Biography: Etcher, art critic and art book author. Hamerton was born in Lanesise, Shaw, England. Hamerton's mother died shortly after his birth and he was raised by his aunts in Burnley, England. He studied at the grammar schools in Burnley and Doncaster. In 1853 he moved to London to study painting under Joseph Paul Pettitt (1812-82) and later with William Wyld (1806-1889) in Paris. Hamerton lived and painted in the Lake District as well as the Scottish island of Innistrynich, Loch Awe. Here he authored his first book in 1855, collected poems entitled The Isles of Loch Awe and other Poems of My Youth. He also engaged in art criticism, heavily influenced by John Ruskin (q.v.).

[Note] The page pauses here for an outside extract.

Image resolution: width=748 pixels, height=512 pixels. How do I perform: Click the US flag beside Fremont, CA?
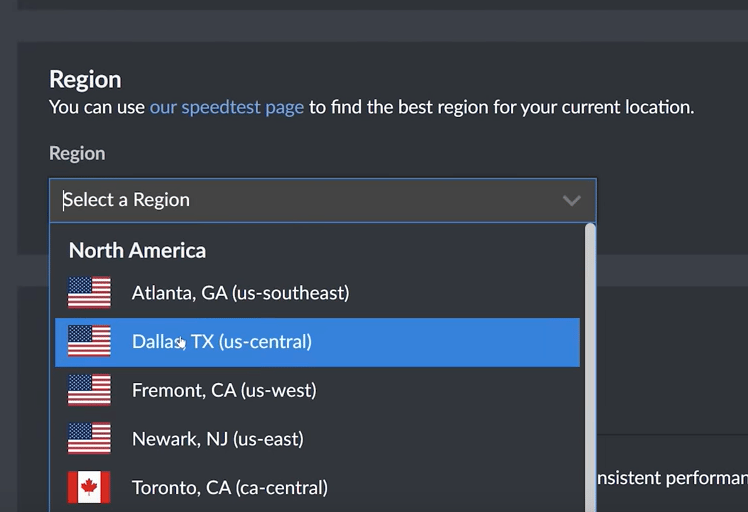89,390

He moved to Sens, France where he married Eugénie Gindriez, the daughter of a French republican magistrate. By the early 1860's the couple were living in Pré-Charmoy were Hamerton engaged in writing salon and other art criticism. A Painter’s Camp in the Highlands, his memoirs of painting in Scotland, and Thoughts About Art both appeared in1862. Some of his earliest criticism involved the famous 1863 Paris Salon, appearing in The Fine Arts Quarterly Review in October 1863. Other articles and book reviews appeared in the Cornhill Magazine, Macmillan's Magazine and the Fortnightly Review. Hamerton succeeded Francis Palgrave (q.v.) as art critic for the Saturday Review in 1866, a position he held until 1868. In 1868 he published Etching and Etchers, a biographical and critical account of etchers, helping to revive the interest in the medium.
From 1869 until his death in 1894, Hamerton edited and co-owned The Portfolio, one of the most important British art journals of the 19th-century.
His writing on etching is considered, along with the work of Sir F. Seymour Haden (1818-1910), to have contributed to the revival of etching in American and Britain.
He died in Boulogne-sur-Seine, France in 1894.